MATLAB: Slow Execution of Parfor Loops due to Communication Overhead: Load static data into worker workspace memory

Parallel Computing Toolboxparforworker object wrapperwrapper

For my research, I require near realtime execution of a large number (>1000) of matrix-vector multiplications of the form A*x with A a medium scale matrix (e.g. 150×150). These matrices are constructed in an extremely expensive operation (takes hours to complete), and saved in a static data structure (MatSet in the example below). This static data structure is used by all workers, and is not modified after creation.
When I run the code, which is equivalent to the code below, I find that the PARFOR loop is more than 10 times slower than the FOR loop in Matlab 2010b. This is caused by a constant transfer of data (MatSet in this case) between workers. In my case, however, this data transfer is completely unnecessary as MatSet is a read-only dataset!
My question is whether there is some way of loading a STATIC dataset into the workspace of the workers so as to prevent unnecessary communication overhead between workers?
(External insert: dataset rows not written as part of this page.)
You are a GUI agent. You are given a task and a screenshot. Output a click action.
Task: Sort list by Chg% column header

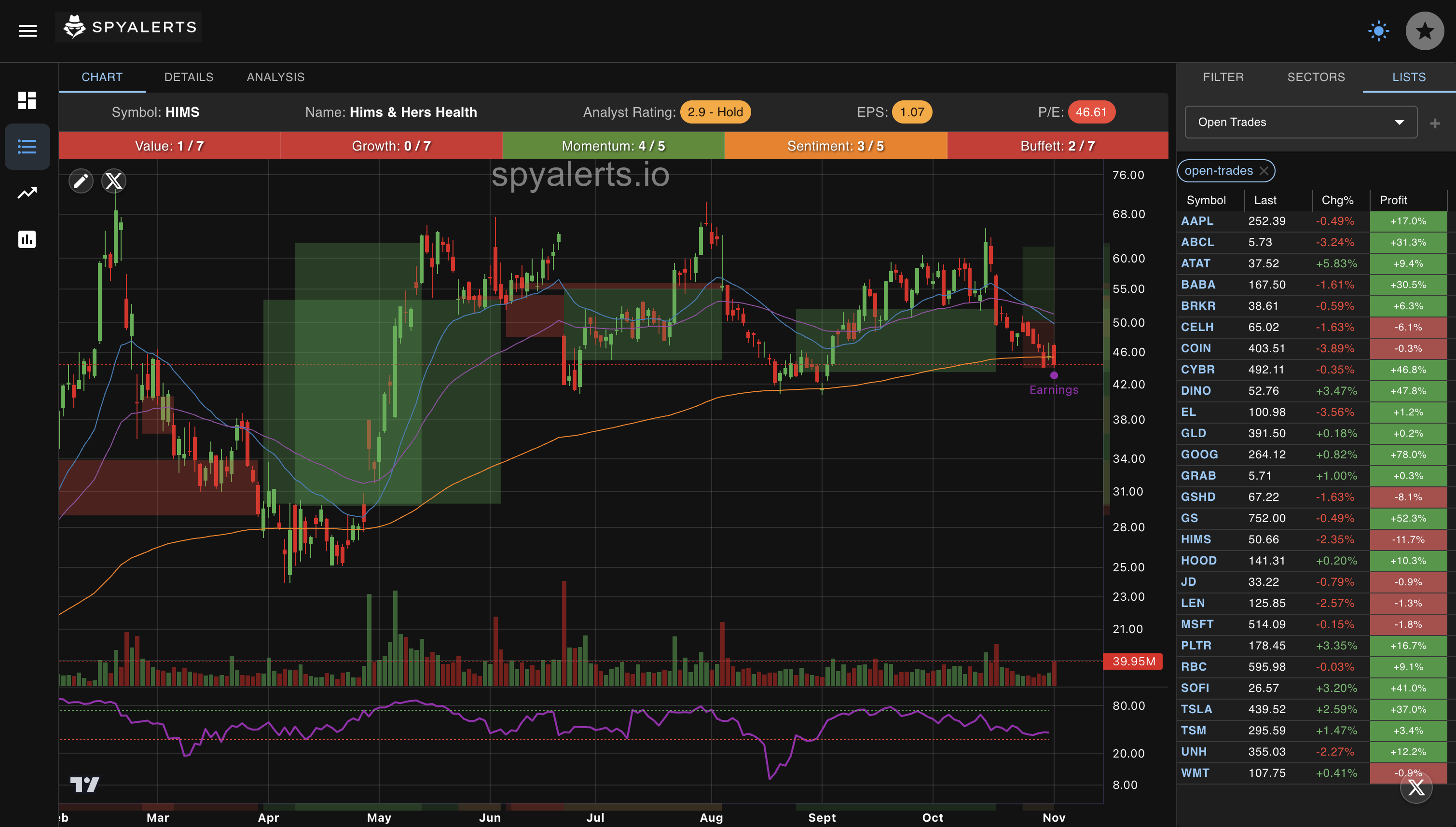click(x=1337, y=200)
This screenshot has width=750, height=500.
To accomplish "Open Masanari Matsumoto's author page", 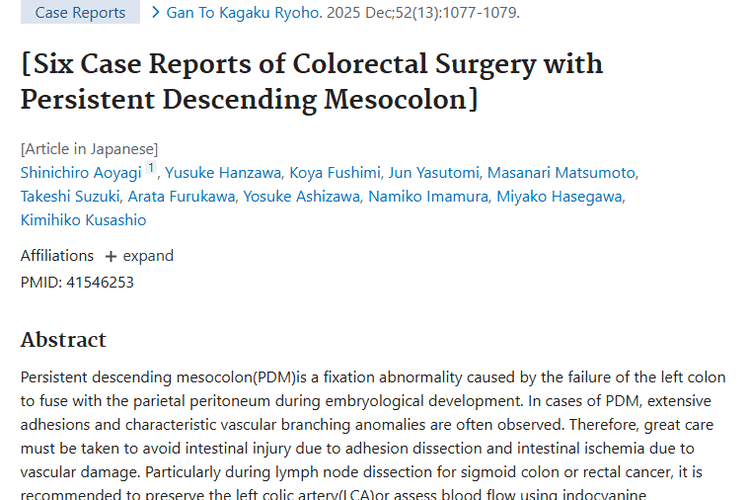I will (x=561, y=172).
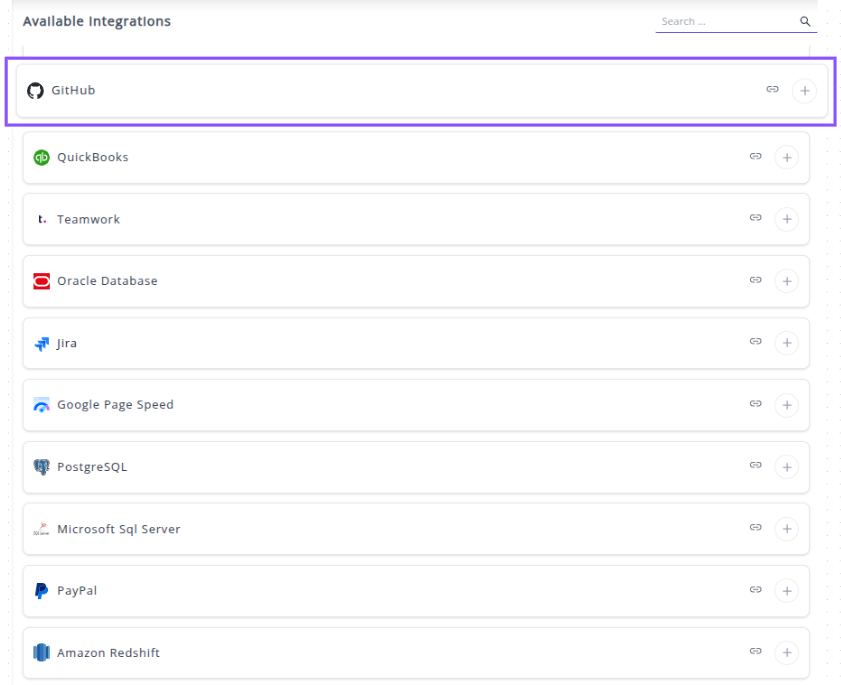841x685 pixels.
Task: Add the Jira integration
Action: pyautogui.click(x=787, y=344)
Is it possible to do this without having to load data from disk?
Here is the demo code:
matlabpool(2); % init 2 worker threads
Msize = 150; Nloop = 1000;
c1 = zeros(Msize, Nloop); c2 = zeros(Msize, Nloop);
% parallel initialization loop
MatSet = cell(Nloop, 1);
parfor i=1:Nloop
MatSet{i} = rand(Msize); % simulates expensive code operation
end
% real-time parallel loop (SLOW!)
tic;
parfor i=1:Nloop
c1(:,i) = MatSet{i} * rand(Msize, 1);
end
time1 = toc;
% real-time serial loop (for comparison)
tic;
for i=1:Nloop
c2(:,i) = MatSet{i} * rand(Msize, 1);
end
time2 = toc;
fprintf('Parallel time: %2.4f ms, Serial Time: %2.4f ms\n', 1000*time1,1000*time2);
matlabpool close;
Any comments are appreciated,
Coen

Best Answer

You might be able to take advantage of my Worker Object Wrapper which is designed to help set up this sort of static data to be used on workers.